Happy Birthday to Gordon Willis, 82.
And some good stuff, which certainly isn't what I would have called that new Star Trek movie. Wow, what a clunker...
1. Correlation, or causation? Close call -- from Chris Blattman.
2. I think Paul Krugman is essentially correct on differences right now between liberals and conservatives -- and that it's not an inherent difference, but one that happens to be the case now, essentially through (in my view) historical accident.
3. On the Monkey Cage: David Schleicher on the direct election of US Senators. Interesting.
4. And Monica Gray brings us Memorial Day speeches from old presidents.
I thought this was very interesting: Private and public payroll movement under the past few presidents. Bush the Elder was the only one to see private payrolls stagnate, and not to coincidentally, the only one to serve only one term.
ReplyDeletehttp://www.calculatedriskblog.com/2013/05/public-and-private-sector-payroll-jobs.html
Still torn on the new Star Trek. I thoroughly enjoyed it, and I loved the shout-outs to the earlier films and series, but it does seem pretty messy in retrospect.
ReplyDeleteI enjoyed the first one just fine. This one? Ugh. *Way* too many enormous character and plot holes.
DeleteNot as bad at ST V, and maybe not as bad as ST I and that last Next Generation one, but for me not nearly enough fun stuff to get around the big, gaping, problems.

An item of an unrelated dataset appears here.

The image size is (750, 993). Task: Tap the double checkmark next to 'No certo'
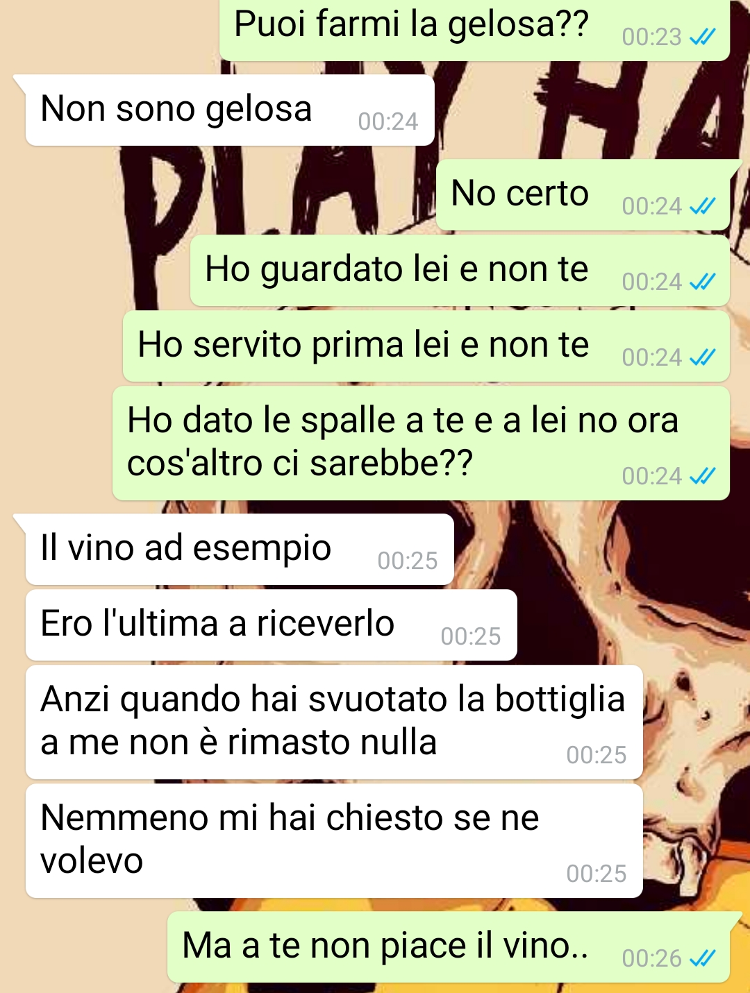[702, 206]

Also: I've always dislike Carol Marcus, and I really resent this movie for making me want to defend her for what they did to her.
Now, how about the new Arrested Devlopments?
DeleteYou've always disliked Carol Marcus? Why?
DeleteWhile we're on the subject, upon repeat viewing, ST I is actually a very solid one-hour episode, unfortunately buried within 2.5 hours of basically watching Shatner stare at a screen. If you could arrange a trade where "Into Darkness" gets some of ST I's exploration and wonderment, and ST I gets some of "Into Darkness"'s action, you'd have two very good pictures.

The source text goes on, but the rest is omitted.